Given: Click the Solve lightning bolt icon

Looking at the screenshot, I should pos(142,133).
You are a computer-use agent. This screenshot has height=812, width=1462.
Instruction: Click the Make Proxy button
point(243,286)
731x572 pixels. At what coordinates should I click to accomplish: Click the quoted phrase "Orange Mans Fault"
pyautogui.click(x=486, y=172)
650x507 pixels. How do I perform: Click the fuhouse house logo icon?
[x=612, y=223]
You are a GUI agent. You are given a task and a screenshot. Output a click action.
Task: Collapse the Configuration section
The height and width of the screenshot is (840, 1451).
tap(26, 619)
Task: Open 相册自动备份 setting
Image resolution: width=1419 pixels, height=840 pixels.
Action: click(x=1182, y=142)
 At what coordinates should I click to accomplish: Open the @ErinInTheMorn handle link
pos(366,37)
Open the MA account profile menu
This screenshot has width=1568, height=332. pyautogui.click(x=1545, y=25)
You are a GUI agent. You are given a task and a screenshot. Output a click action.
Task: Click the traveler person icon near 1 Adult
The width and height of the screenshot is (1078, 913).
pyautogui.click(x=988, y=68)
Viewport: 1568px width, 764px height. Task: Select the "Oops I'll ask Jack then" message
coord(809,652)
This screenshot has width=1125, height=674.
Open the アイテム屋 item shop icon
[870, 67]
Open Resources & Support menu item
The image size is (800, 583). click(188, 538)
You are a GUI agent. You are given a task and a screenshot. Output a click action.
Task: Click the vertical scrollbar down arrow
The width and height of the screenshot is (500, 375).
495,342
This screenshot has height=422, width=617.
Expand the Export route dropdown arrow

===============

▶ What the task asks: Each line of the data above should appear again in your answer, exactly as given.

▶ Answer box:
Given: Click the Solve lightning bolt icon

Looking at the screenshot, I should pos(142,133).
You are a computer-use agent. This screenshot has height=812, width=1462.
Instruction: Click the Make Proxy button
point(243,286)
731x572 pixels. At what coordinates should I click to accomplish: Click the quoted phrase "Orange Mans Fault"
pyautogui.click(x=486, y=172)
650x507 pixels. How do I perform: Click the fuhouse house logo icon?
[x=612, y=223]
You are a GUI agent. You are given a task and a screenshot. Output a click action.
Task: Collapse the Configuration section
The height and width of the screenshot is (840, 1451).
tap(26, 619)
Task: Open 相册自动备份 setting
Image resolution: width=1419 pixels, height=840 pixels.
Action: click(x=1182, y=142)
 At what coordinates should I click to accomplish: Open the @ErinInTheMorn handle link
pos(366,37)
Open the MA account profile menu
This screenshot has width=1568, height=332. pyautogui.click(x=1545, y=25)
You are a GUI agent. You are given a task and a screenshot. Output a click action.
Task: Click the traveler person icon near 1 Adult
The width and height of the screenshot is (1078, 913).
pyautogui.click(x=988, y=68)
Viewport: 1568px width, 764px height. Task: Select the "Oops I'll ask Jack then" message
coord(809,652)
This screenshot has width=1125, height=674.
Open the アイテム屋 item shop icon
[870, 67]
Open Resources & Support menu item
The image size is (800, 583). click(188, 538)
You are a GUI agent. You are given a task and a screenshot. Output a click action.
Task: Click the vertical scrollbar down arrow
The width and height of the screenshot is (500, 375).
495,342
This screenshot has height=422, width=617.
Expand the Export route dropdown arrow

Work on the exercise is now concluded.